_GIVEN TEXT:_

Stephen LeRoy a visiting scholar at FRBSF gives this issue a historic perspective. Starts from Adam Smith and how Pareto gave it Smith’s ideas a more precise framework. He follows it up with contributions by Debreu, Arrow and Hayek.
The single most important proposition in economic theory, first stated by Adam Smith, is that competitive markets do a good job allocating resources. Vilfredo Pareto’s later formulation was more precise than Smith’s, and also highlighted the dependence of Smith’s proposition on assumptions that may not be satisfied in the real world. The financial crisis has spurred a debate about the proper balance between markets and government and prompted some scholars to question whether the conditions assumed by Smith and Pareto are accurate for modern economies.
How did Smith come to his main ideas?
In 17th and 18th century England prior to Smith it was taken for granted that economic and political leadership came from the king, not from private citizens. If the king wanted to initiate some large economic project, such as expanding trade with the colonies, he would encourage formation of a company to conduct that project, such as the East India Company. The king would grant that company a monopoly, usually in exchange for payment. Smith thought that these monopoly grants were a bad idea, and that instead private companies should be free to compete. He called on the king to discharge himself from a duty “in the attempting to perform which he must always be exposed to innumerable delusions, and for the proper performance of which no human wisdom or knowledge could ever be sufficient; the duty of superintending the industry of private people, and of directing it toward the employments most suitable to the interests of the society.” (Smith 1776 Book IV, Chapter 9)
Thus, Smith’s conclusion was that private markets worked better if they were free from government supervision, and for him it was just about that simple.
He explains how Smith’s ideas got a jolt from USSR and its initial growth. And then it all collapsed.
Now the contributions of Pareto and how Arrow-Debreu made Pareto’s ideas more precise:
Pareto’s version of the argument is usually taken to be a refinement of Smith’s. But, for the present purpose, it’s best to emphasize the differences rather than the similarities. First, Pareto provided a more precise definition than Smith of efficient resource allocation. An allocation is “Pareto efficient” if it is impossible to reallocate goods to make everyone better off. Or, to put it another way, you cannot make someone better off without making someone else worse off. This idea captures part of what we usually mean by “good performance,” but not all of it. For example, attaining a reasonably equal income distribution is often taken to be part of what we mean by good performance, but an equal income distribution is not an implication of Pareto efficiency. Indeed, public policies designed to reduce the degree of income inequality can involve redistribution of income, making some better off and others worse off.

_STORED DATA:_
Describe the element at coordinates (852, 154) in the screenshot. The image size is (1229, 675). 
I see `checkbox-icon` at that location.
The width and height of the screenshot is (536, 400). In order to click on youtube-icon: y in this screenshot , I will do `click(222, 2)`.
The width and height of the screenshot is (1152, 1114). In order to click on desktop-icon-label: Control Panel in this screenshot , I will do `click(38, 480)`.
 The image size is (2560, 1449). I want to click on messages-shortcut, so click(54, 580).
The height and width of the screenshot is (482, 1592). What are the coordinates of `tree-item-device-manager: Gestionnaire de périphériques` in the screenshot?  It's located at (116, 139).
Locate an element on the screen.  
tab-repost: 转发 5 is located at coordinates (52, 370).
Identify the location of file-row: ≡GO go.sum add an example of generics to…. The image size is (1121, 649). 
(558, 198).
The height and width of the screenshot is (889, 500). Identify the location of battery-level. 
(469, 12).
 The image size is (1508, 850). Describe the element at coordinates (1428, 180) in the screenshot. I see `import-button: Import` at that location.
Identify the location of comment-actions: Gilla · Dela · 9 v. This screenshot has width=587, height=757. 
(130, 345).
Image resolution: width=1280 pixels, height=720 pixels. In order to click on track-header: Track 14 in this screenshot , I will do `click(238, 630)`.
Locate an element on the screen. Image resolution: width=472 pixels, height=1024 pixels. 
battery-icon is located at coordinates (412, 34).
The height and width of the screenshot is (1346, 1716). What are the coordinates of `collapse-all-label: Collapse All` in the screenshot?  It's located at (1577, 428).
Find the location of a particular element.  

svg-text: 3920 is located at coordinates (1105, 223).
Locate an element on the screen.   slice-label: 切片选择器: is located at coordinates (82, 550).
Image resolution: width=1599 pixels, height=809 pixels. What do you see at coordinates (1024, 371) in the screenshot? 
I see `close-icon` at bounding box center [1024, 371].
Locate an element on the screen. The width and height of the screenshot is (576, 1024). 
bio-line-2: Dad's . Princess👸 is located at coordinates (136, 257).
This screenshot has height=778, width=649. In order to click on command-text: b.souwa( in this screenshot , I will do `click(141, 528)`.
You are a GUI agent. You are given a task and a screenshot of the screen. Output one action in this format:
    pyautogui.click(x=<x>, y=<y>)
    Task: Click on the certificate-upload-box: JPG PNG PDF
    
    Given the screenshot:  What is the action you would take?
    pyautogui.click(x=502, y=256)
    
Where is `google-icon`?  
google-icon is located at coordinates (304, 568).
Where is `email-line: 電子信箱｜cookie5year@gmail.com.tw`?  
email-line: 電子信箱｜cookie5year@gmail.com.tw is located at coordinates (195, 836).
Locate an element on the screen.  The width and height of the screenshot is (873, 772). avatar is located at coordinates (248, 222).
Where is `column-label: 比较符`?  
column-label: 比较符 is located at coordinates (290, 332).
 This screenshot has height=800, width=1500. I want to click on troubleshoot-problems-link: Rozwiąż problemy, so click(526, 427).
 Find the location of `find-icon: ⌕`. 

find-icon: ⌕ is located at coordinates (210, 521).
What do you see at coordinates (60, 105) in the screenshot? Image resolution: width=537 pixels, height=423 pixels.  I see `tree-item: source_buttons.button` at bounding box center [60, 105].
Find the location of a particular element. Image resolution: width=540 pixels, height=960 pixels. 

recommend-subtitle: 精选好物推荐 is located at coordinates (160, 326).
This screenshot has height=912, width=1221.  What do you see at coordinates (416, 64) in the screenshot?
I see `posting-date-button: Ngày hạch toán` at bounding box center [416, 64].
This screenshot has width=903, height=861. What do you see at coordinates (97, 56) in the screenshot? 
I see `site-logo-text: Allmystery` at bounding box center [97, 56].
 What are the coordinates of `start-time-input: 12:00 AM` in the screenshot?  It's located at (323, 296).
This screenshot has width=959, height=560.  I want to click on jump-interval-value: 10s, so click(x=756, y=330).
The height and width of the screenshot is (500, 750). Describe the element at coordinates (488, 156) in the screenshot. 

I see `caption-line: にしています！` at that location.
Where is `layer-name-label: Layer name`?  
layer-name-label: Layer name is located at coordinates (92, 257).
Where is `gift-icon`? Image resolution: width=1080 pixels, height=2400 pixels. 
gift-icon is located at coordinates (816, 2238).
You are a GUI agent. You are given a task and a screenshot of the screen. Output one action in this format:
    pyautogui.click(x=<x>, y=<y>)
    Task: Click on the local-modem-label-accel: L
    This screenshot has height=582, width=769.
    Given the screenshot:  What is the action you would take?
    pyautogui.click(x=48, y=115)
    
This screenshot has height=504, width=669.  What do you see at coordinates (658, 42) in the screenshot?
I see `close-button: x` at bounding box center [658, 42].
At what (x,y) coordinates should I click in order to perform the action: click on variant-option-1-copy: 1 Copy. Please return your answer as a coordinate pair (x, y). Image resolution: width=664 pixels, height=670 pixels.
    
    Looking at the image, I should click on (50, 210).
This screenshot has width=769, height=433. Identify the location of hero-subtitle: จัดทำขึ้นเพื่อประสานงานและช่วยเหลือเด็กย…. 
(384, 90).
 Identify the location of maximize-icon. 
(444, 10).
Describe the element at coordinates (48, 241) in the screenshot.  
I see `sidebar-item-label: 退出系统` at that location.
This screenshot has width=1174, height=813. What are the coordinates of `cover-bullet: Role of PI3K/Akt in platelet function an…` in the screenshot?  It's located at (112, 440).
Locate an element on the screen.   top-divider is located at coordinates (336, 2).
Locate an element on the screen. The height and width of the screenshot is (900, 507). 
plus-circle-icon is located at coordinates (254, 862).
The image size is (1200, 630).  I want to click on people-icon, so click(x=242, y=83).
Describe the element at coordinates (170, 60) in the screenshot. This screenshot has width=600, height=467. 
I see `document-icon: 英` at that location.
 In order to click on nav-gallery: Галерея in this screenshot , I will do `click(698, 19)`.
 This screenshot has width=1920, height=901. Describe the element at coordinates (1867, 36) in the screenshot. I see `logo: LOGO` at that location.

_SET OF TASKS:_
#1 List every person the passage about Smith and Pareto mentions by name.
#2 Reproduce the portion of the passage about Smith and Pareto starting with "Stephen LeRoy a" and going on through "his main ideas?".

_SOLUTIONS BY TASK:_
#1 Stephen LeRoy, Adam Smith, Vilfredo Pareto, Debreu, Arrow, Hayek

#2
Stephen LeRoy a visiting scholar at FRBSF gives this issue a historic perspective. Starts from Adam Smith and how Pareto gave it Smith’s ideas a more precise framework. He follows it up with contributions by Debreu, Arrow and Hayek.
The single most important proposition in economic theory, first stated by Adam Smith, is that competitive markets do a good job allocating resources. Vilfredo Pareto’s later formulation was more precise than Smith’s, and also highlighted the dependence of Smith’s proposition on assumptions that may not be satisfied in the real world. The financial crisis has spurred a debate about the proper balance between markets and government and prompted some scholars to question whether the conditions assumed by Smith and Pareto are accurate for modern economies.
How did Smith come to his main ideas?